TravelInt tackles three specific use cases in which the improvement of the understanding of the users’ behaviour is particularly valuable:

  1. Route development: this use case will analyse and model long-distance travel behaviour, with the aim of identifying new attractive destinations and offering new routes. 
  2. Accessibility and intermodality: the behaviour of passengers, employees, and other airport visitors in the airport access leg will be analysed, with the goal of optimising the connectivity between the airport and its catchment area. This is expected to improve passenger experience, facilitate the use of more sustainable access modes, and attract potential demand that would otherwise opt for a more accessible airport or an alternative long-distance mode.
  3. Non-aeronautical revenue: the detailed characterisation of the behaviour of passengers within the airport terminal will help optimise the passenger experience and adapt the shopping area and other airport services to the passengers’ preferences and needs.


The specific objectives of TravelInt are the following:

  1. To identify the opportunities offered by personal mobile devices to improve the understanding of the behaviour of passengers and other airport users regarding three main aspects:
    1. Long-distance travel demand behaviour.
    2. Airport access and egress.
    3. Behaviour within the airport terminal.
  2. To develop new data analysis and fusion methodologies that allow the detailed characterisation of the profile and behaviour of passengers and other airport users.
  3. To develop a set of machine learning predictive models able to forecast passenger behaviour and support what-if analyses of alternative scenarios and management actions. 
  4. To develop a prototype decision support system that integrates the new algorithms and models developed in the project with an interactive dashboard.
  5. To validate the proposed system through a set of experiments carried out in close collaboration with the final users in order to demonstrate the maturity of the technology and assess its benefits.

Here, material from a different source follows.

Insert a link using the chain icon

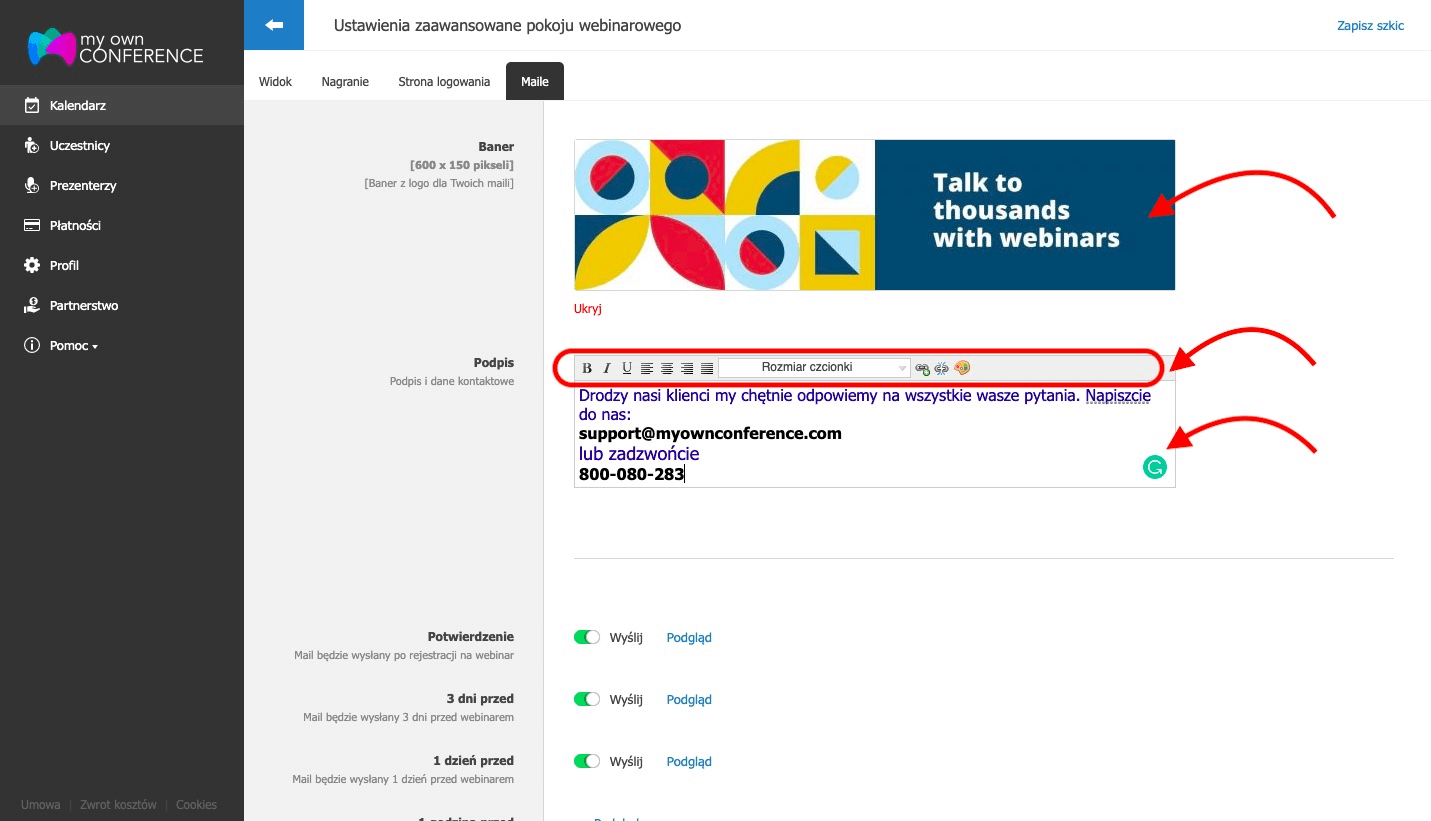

TravelInt aims to develop a big data platform that supports the airport operator decision-making process. The platform will consist on three main components: 

  1. An ETL (Extract, Transform, Load) process that will integrate data from heterogeneous data sources and that will perform different data pre-processing tasks (cleaning, formatting, etc.) for their subsequent analysis.
  2. A processing core which consist of:
    1. A data analysis layer that will integrate different algorithms to analyse and characterise the airport users’ profile and behaviour using the different data sources available. 
    2. A layer for the generation and prediction of indicators that will be fed by the information generated in the previous layer, and that will consist of three different modules, each of them covering the use case of the platform.
  3. A visualisation tool that will allow the analysis of the results and the benchmarking of different scenarios through a visual interface.

The architecture of the proposed platform is presented in the following figure:

 Architecture of the platform proposed by the project TravelInt.
Architecture of the platform proposed by the project TravelInt.

TravelInt has been funded by the European Union, under the Next Generation-EU program. The project has been supported by the Spanish Ministry of Economic Affairs and Digital Transformation, through Red.es.